Vein Facts:

Risks factors for the development of varicose veins include family history, pregnancy, and lack of mobility, specifically prolonged standing.

Varicose Veins

What Are Varicose Veins?

varicose_mainThe function of veins is to return the deoxygenated blood to the heart and lungs for replenishment with oxygen that in turn is pumped through arteries to the entire body. The oxygen poor blood is carried through thin walled veins in a relatively low-pressure system to the central circulation, the heart and lungs. The flow of blood from the legs and feet would be subject to the pull of gravity in the standing and sitting position if it were not for a series of one-way valves at frequent intervals in the veins of the leg. When these venous valves are working properly, they prevent blood from rushing to the lower legs and feet whenever one’s legs are dependent as in standing or sitting. The valves, although thin and fragile, are capable of withstanding rather high pressure from the weight and volume of blood in the veins of the legs.

When the venous valves of the leg fail to close properly, blood flows away from the central circulation and towards the pull of gravity. This increased flow in the wrong direction, which we term ‘reflux’, causes elevated pressure in the veins. When this occurs in the superficial venous system of the leg, i. e. the veins between the skin and the muscle, the result over time is varicose veins. Put another way, varicose veins are the product of venous hypertension secondary to abnormal function of the venous valves. The thin-walled veins coursing beneath the surface of the skin and suffering from the elevated pressure over time become stretched and elongated and appear as ropy and tortuous bulging veins.

The prominent varicose veins may appear anywhere in the leg, but in most cases they appear in the lower leg or lower thigh. In most instances the failing valves are located well above the visible varicose veins. An ultrasound examination will usually demonstrate where the failing valves are located and therefore the source of the venous high pressure.

Symptoms of Varicose Veins

Symptoms commonly occur secondary to the venous high pressure and the varicose veins. These may include:

  • Fatigue and heaviness of the leg
  • Aching
  • Cramping
  • Itching
  • Restlessness

Complications of Varicose Veins

Physical findings in addition to the prominent veins may include swelling, skin discoloration or rash, a proliferation of spider veins (telangiectasia) of the skin of the leg, ankle and feet, and the development of a sore that fails to heal and may lead to a chronic non-healing ulceration, usually at the lower leg, ankle or foot. (There are other causes of non-healing ulcers of the lower leg and foot including arterial insufficiency and diabetes. In order to avoid further serious complications a physician should evaluate all leg or foot sores that do not heal promptly.)
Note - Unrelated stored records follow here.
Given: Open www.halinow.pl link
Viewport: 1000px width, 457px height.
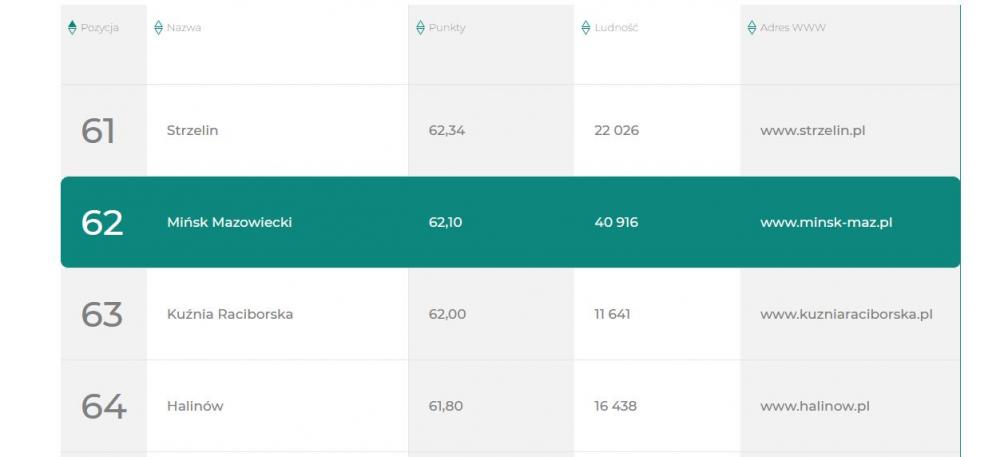Looking at the screenshot, I should [x=815, y=406].
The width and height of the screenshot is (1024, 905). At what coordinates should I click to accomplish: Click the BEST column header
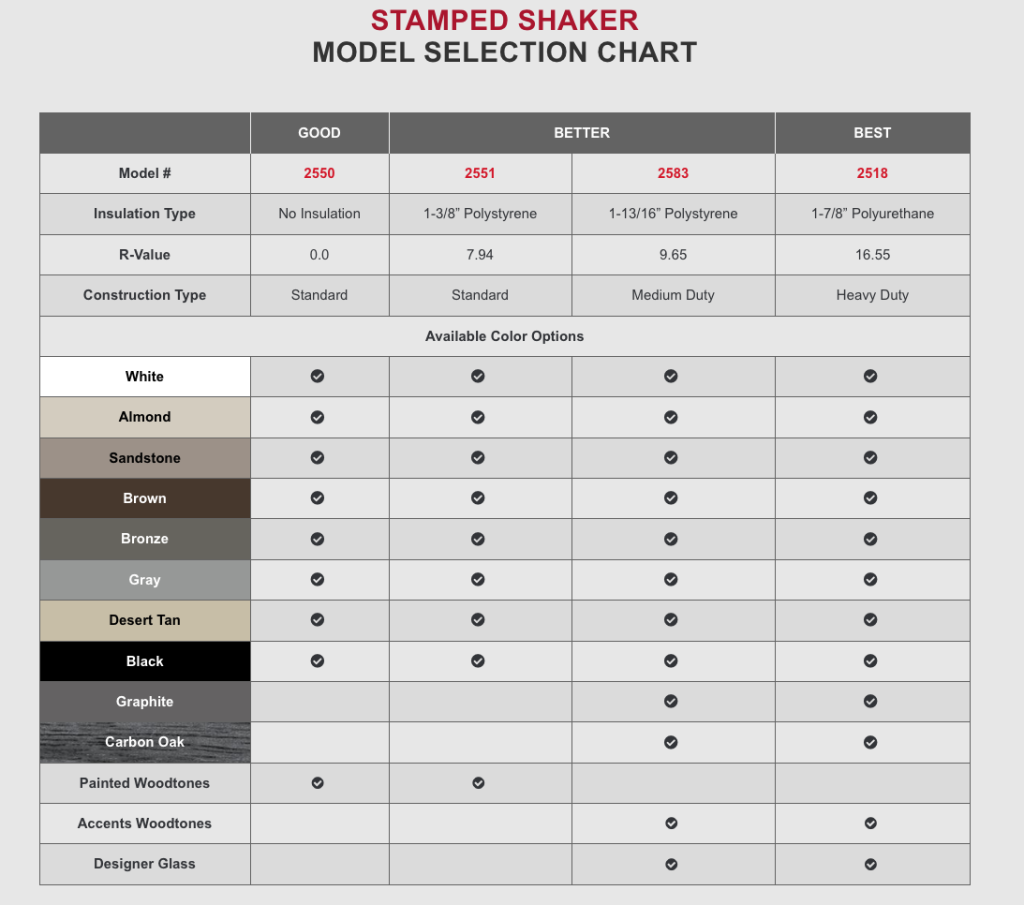pyautogui.click(x=872, y=132)
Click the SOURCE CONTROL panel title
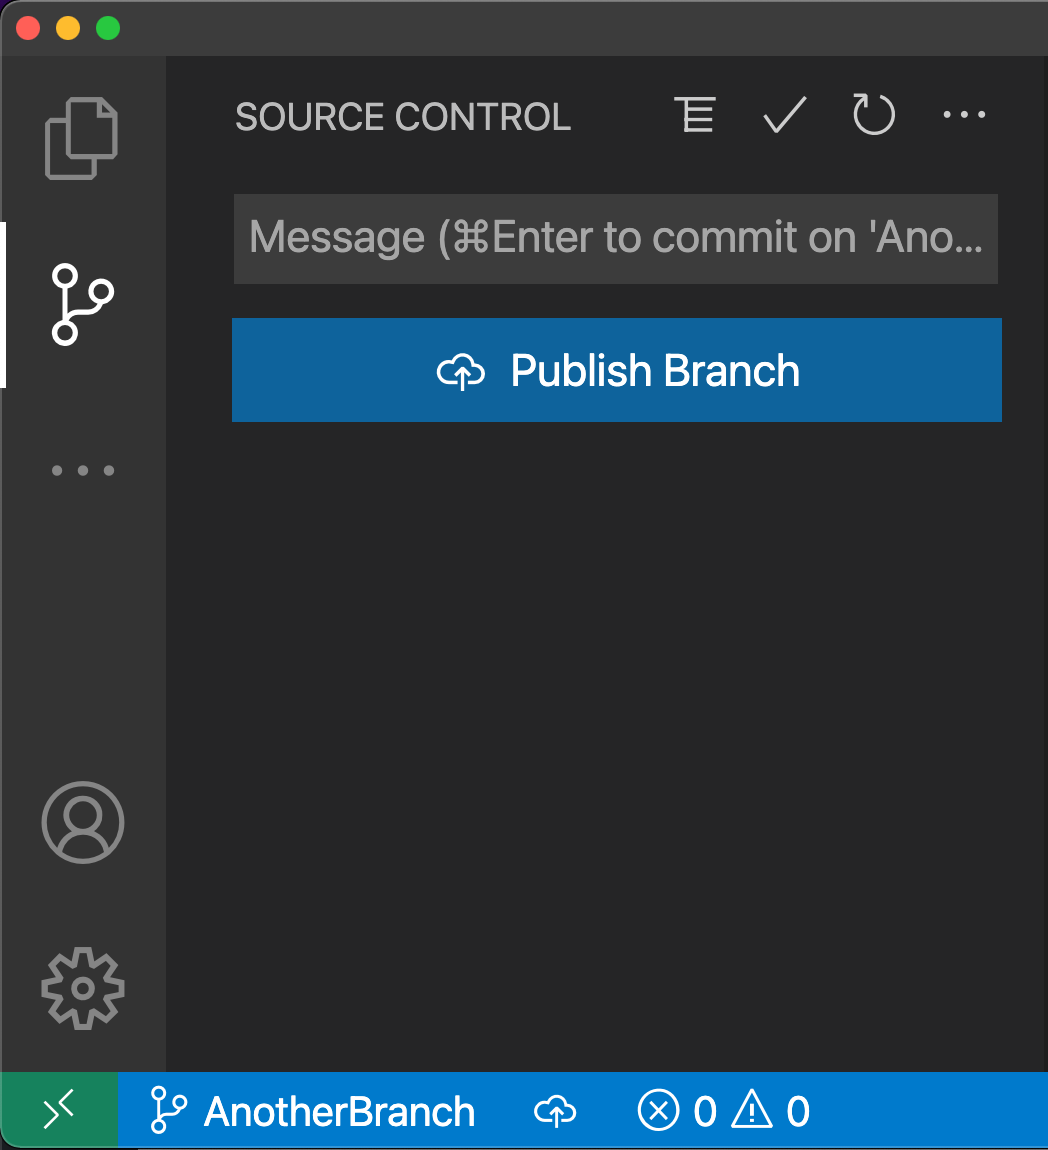 click(x=402, y=117)
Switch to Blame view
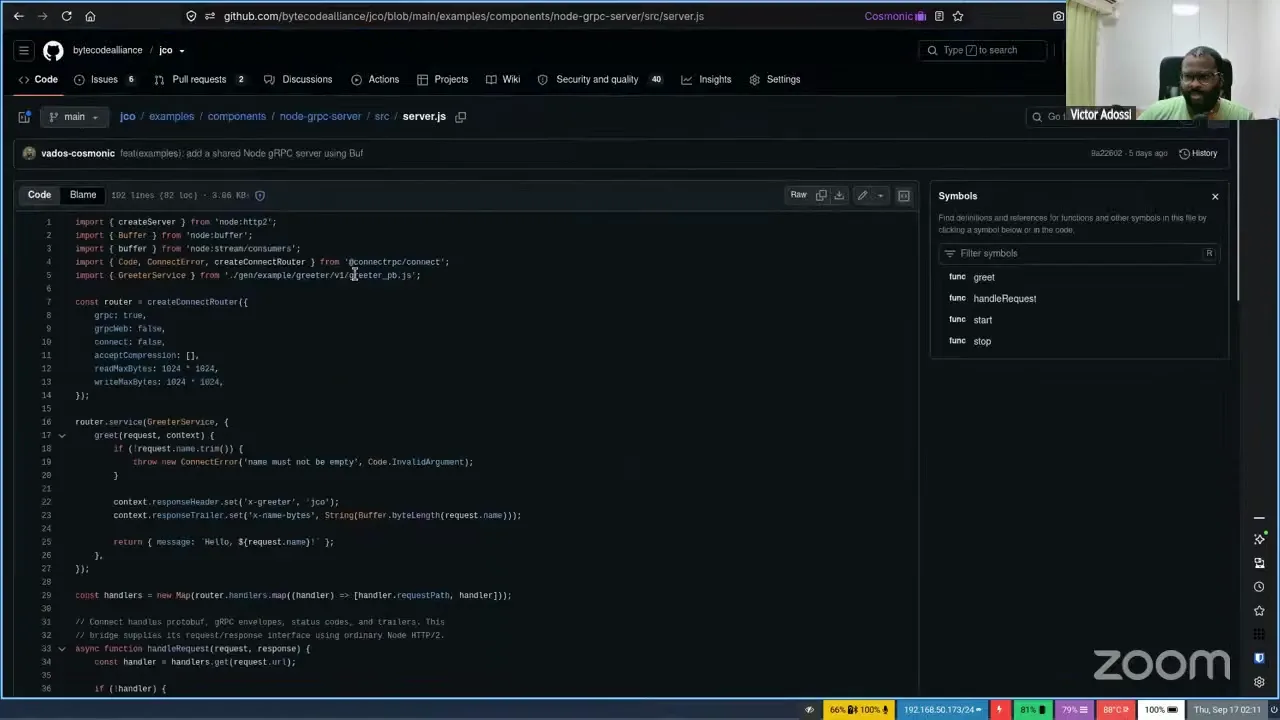1280x720 pixels. click(83, 195)
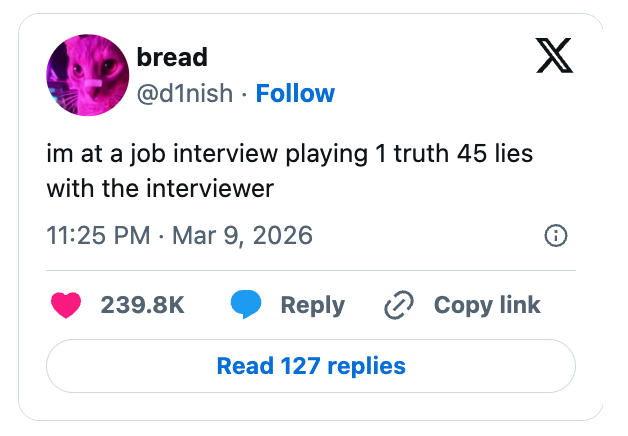Click the chain copy link icon
This screenshot has width=628, height=436.
pos(399,305)
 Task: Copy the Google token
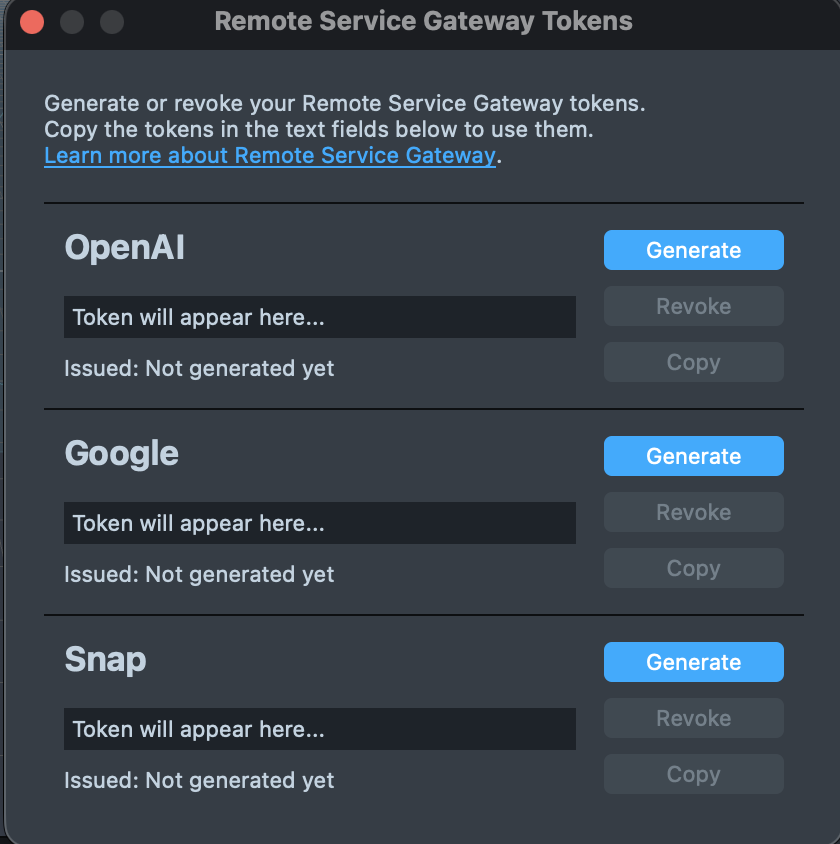[693, 568]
Another complication of varicose veins is hemorrhage. The skin overlying a varicosity may become quite thin over time, and bleeding may occur either spontaneously or with minor trauma. This may be frightening to the patient, as the bleeding may be brisk and project in a stream some distance. This appearance is the result of the high venous pressure from the failing venous valves. The bleeding is actually easily stopped by local direct pressure and elevation of the leg well above the level of the heart.

Facts About Varicose Veins

  • In many patients there is a strong family history of varicose veins. If one parent has varicose veins, there is a 49% chance that the child will have varicose veins. If both parents have varicose veins, the chance jumps to 90%.
  • 25 million Americans have varicose veins.
  • Varicose veins occur in both sexes with most population studies showing more women than men with the condition, however the number of men may be under-reported.
  • The incidence of varicose veins increases with age in men and women.
  • The prevalence of varicose veins has been found to be higher in industrialized developed countries than in less developed ones.
  • Risks factors for the development of varicose veins are family history, pregnancy, and lack of mobility, specifically prolonged standing.
  • Complications of venous reflux in addition to varicose veins include chronic edema, hyperpigmentation (dark discoloration of the skin of the lower leg and ankle), skin changes, bleeding from varicosities, and ulceration.
  • 500,000 Americans suffer from painful varicose veins. Put another way, varicose veins are the product of venous ulcers of the leg, a complication of the venous reflux that causes varicose veins.
  • The annual cost of medical care for venous ulcerations in the United States is estimated to be $1 billion.
  • The incidence of vascular malformations at birth is reported to be 1.2% of live births and venous malformation is the most common of these. Venous malformations may occur in any part of the body, and when they occur in the arm or leg, large varicosities, chronic swelling, and growth disturbances commonly occur.